Afinal o voo para a Venezuela foi feito sem autorização do Instituto Nacional de Aviação Civil. Noticia o Público.
Desinformação

«Refira-se, ainda, que a forma como funciona a justiça na Venezuela - e a mão pesada relativamente ao tráfico de droga - poderão complicar todo o processo. Exemplo disso é o facto das autoridades daquele país da América Latina não terem pedido qualquer informação às suas congéneres portuguesas», é o que se lê no Jornal de Notícias.
Sem razão de ciência e sem qualquer articulação lógica, ensaia-se uma desculpabilização, não dos detidos, mas das autoridades portuguesas.
Como funciona a justiça na Venezuela? Pior do que em Portugal?
Têm, por lá, a mão pesada relativamente ao tráfico de droga? E nos EUA? E por cá?
Não pediram qualquer informação às suas congéneres portuguesas? Para quê? Não eram as autoridades portuguesas que deveriam, previamente, ter informado as suas congéneres venezuelanas?

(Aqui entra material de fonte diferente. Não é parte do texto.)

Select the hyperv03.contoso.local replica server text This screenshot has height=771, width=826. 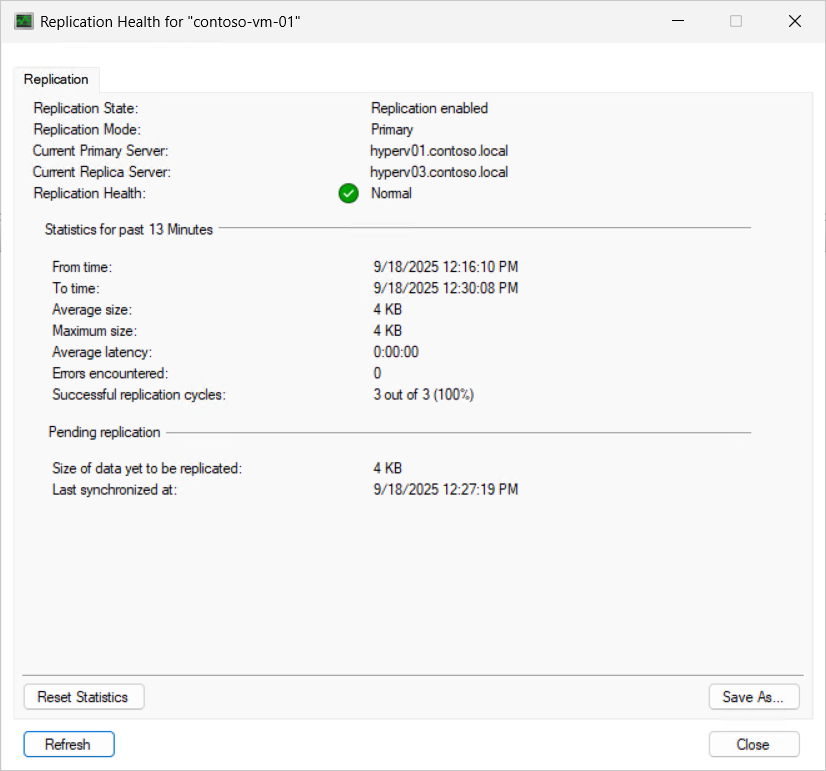[439, 172]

Wednesday, October 27, 2004

Números

Ainda que não se esteja em época de balanços, a Polícia Judiciária veio a público proclamar a quantidade de droga apreendida nos últimos quatro anos e meio. São números que teriam um verdadeiro signficado didáctico se fosse esclarecido o contributo da cooperação internacional para o efeito ou, então, do acaso. Se há droga que é dada à costa, há outra que a Drug Enforcement Administration costuma “distribuir” pelas autoridades policiais europeias.
A questão séria, no entanto, é o que está por esclarecer no caso dos portugueses detidos na Venezuela. Tinham as autoridades portuguesas a certeza que o destino da droga era Portugal? Ou não seria a África do Sul, como pretendem as autoridades da Venezuela? Não é verdade que à hora da saída do avião de Caracas, não havia nenhum pedido de aterragem do referido avião em Tires? As autoridades portuguesas conheciam o percurso do avião de Portugal para a Venezuela, passando pelo México? E da Venezuela para Portugal, passando por um número hipotético de aeroportos?
Também há números de circo, é preciso não o esquecer.

Tuesday, October 26, 2004

Cooperação

Teria sido conveniente que a polícia da Venezuela tivesse procedido à apreensão de tão elevada quantidade de cocaína graças a informação/cooperação das autoridades policiais portuguesas.
Essa falta ou falha, seja o que lhe quiserem chamar, exige uma explicação cabal, já não da Polícia Judicária, mas do Senhor Ministro da Justiça.
Não é uma questão de polícia mas de política.